Stored data:
######

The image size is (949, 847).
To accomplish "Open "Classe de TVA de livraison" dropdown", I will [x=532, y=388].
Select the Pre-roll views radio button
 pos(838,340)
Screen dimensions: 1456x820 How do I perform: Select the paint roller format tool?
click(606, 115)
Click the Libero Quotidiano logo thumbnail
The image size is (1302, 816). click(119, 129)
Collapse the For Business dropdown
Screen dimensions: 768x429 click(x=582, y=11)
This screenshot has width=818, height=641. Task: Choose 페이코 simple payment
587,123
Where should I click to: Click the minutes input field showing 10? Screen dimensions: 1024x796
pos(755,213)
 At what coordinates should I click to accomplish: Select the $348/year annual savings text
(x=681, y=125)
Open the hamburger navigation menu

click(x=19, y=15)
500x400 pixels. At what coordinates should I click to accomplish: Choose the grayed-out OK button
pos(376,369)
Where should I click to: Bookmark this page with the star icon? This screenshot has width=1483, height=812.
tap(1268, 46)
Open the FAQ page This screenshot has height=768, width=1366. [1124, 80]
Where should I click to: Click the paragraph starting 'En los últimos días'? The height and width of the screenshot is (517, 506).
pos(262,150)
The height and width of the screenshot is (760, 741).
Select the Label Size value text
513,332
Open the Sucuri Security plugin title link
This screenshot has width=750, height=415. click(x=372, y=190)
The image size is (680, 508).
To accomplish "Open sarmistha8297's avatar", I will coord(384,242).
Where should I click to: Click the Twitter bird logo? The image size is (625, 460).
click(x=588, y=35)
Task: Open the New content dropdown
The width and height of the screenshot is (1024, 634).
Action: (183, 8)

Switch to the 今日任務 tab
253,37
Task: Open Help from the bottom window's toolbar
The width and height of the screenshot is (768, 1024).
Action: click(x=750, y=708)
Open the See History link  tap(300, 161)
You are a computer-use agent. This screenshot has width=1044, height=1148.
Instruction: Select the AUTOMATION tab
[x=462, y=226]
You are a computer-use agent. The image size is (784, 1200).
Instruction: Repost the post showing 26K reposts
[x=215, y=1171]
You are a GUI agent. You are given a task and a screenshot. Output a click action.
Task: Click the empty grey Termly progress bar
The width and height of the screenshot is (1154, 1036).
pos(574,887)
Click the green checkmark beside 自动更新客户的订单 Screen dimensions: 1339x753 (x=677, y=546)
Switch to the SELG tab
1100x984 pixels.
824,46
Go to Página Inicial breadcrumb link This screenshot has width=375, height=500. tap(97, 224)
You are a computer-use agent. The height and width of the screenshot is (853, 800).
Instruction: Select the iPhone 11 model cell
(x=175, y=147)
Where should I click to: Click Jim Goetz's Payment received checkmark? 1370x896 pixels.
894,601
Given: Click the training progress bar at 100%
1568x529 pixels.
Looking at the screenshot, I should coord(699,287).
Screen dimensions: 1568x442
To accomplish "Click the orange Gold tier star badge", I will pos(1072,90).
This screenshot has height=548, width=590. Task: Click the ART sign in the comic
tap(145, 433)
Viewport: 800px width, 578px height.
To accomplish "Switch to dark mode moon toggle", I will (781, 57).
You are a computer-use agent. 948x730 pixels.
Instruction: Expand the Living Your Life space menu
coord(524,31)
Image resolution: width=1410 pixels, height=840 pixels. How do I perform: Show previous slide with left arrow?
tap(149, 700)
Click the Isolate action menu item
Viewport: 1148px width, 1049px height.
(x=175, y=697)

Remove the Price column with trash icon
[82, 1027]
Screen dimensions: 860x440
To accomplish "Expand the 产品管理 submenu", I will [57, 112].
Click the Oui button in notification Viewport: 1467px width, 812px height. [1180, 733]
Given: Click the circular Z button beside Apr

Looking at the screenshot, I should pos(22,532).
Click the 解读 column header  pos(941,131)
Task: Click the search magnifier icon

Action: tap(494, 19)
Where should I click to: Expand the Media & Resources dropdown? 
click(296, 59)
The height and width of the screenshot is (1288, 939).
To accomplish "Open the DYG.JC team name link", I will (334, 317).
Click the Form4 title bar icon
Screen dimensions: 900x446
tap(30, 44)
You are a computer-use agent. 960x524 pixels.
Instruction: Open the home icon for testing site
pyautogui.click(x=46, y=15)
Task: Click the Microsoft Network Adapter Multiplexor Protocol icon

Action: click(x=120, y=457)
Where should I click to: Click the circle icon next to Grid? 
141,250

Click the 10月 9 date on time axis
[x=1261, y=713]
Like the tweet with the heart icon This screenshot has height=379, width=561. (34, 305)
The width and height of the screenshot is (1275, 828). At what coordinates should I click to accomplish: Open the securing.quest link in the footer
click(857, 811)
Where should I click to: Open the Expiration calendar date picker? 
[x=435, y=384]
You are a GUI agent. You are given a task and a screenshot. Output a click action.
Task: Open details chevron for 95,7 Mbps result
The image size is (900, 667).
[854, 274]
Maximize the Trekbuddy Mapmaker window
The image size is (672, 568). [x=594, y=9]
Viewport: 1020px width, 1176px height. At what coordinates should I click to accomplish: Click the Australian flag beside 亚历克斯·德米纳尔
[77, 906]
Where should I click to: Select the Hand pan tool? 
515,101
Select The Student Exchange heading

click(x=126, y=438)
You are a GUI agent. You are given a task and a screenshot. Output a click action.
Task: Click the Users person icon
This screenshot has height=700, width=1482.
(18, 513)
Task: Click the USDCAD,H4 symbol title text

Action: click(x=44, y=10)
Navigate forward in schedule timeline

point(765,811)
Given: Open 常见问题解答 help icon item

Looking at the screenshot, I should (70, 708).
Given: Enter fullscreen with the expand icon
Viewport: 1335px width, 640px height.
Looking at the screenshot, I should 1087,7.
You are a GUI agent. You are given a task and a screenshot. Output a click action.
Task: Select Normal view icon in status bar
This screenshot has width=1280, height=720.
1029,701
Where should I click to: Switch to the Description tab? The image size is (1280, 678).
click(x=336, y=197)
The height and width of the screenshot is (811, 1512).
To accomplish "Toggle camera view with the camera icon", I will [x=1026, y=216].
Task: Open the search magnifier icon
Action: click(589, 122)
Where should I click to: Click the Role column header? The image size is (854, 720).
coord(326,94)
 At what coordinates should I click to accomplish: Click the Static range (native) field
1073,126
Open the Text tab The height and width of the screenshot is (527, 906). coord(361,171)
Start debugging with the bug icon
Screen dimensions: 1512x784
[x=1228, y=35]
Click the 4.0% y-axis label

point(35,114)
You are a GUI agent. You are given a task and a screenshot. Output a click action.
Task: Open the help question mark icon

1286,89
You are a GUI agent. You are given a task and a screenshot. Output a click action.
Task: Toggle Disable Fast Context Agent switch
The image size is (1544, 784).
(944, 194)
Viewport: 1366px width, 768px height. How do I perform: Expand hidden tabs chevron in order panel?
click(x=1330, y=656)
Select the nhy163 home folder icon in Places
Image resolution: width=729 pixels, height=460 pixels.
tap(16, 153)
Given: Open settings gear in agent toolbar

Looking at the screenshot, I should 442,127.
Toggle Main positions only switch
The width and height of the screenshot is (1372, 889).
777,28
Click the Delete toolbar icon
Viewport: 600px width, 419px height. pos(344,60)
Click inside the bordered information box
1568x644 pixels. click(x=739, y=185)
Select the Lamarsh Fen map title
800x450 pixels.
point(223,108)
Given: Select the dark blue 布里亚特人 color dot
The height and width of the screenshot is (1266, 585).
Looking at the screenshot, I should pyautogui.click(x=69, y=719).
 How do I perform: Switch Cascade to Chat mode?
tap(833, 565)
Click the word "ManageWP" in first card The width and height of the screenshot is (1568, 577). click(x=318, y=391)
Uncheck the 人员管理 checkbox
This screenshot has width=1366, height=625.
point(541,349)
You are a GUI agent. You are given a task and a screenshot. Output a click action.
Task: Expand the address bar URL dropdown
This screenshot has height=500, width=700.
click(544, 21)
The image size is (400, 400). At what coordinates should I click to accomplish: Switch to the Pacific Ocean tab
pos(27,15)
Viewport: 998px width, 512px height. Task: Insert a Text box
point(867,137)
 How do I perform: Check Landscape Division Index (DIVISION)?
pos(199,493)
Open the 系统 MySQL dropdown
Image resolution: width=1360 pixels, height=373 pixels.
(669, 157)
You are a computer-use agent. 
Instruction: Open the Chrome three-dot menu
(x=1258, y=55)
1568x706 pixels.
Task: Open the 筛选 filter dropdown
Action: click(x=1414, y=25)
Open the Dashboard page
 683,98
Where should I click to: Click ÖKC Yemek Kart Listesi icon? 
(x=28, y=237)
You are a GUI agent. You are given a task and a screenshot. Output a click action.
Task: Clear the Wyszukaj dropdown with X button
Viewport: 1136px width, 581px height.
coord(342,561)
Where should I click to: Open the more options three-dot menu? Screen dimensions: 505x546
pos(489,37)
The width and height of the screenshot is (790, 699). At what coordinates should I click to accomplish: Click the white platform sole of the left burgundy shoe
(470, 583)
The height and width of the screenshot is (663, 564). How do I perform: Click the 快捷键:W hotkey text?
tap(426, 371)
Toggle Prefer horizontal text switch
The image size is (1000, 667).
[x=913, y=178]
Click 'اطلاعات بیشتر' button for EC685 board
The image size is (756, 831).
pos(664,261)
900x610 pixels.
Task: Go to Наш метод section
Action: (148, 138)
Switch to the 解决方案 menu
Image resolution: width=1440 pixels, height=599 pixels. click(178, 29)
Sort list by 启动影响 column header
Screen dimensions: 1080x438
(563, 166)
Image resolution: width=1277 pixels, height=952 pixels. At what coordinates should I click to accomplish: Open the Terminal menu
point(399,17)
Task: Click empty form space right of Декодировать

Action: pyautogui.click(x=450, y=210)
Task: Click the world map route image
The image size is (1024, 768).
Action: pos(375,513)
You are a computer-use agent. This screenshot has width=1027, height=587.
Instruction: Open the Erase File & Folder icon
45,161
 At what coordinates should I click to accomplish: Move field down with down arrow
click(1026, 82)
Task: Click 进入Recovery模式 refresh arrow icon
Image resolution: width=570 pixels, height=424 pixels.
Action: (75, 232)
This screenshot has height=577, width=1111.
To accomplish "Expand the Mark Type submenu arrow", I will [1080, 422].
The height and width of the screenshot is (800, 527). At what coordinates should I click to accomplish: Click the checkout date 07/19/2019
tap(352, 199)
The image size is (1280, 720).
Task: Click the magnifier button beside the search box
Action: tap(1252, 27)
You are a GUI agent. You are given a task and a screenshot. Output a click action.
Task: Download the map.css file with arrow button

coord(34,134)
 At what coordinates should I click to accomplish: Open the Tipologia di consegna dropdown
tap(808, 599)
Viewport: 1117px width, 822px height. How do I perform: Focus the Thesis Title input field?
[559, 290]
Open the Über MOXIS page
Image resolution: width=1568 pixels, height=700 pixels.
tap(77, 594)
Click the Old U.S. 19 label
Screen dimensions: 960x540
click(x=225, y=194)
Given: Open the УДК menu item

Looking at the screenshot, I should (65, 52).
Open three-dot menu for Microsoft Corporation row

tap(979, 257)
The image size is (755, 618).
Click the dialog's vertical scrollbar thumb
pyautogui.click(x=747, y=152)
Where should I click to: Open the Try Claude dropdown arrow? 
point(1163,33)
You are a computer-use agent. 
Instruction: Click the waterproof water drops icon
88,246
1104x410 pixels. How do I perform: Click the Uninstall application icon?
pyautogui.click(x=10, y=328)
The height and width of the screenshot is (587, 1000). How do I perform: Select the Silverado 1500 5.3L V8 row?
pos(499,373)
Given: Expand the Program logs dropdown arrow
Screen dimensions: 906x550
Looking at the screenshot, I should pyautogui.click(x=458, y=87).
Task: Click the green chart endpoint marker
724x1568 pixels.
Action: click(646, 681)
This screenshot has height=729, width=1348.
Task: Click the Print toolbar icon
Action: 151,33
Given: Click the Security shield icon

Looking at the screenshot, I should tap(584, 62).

######

Work item: Every line above that holds the string "submenu" should be copied into the answer.

Task solution:
To accomplish "Expand the 产品管理 submenu", I will [57, 112].
To accomplish "Expand the Mark Type submenu arrow", I will [1080, 422].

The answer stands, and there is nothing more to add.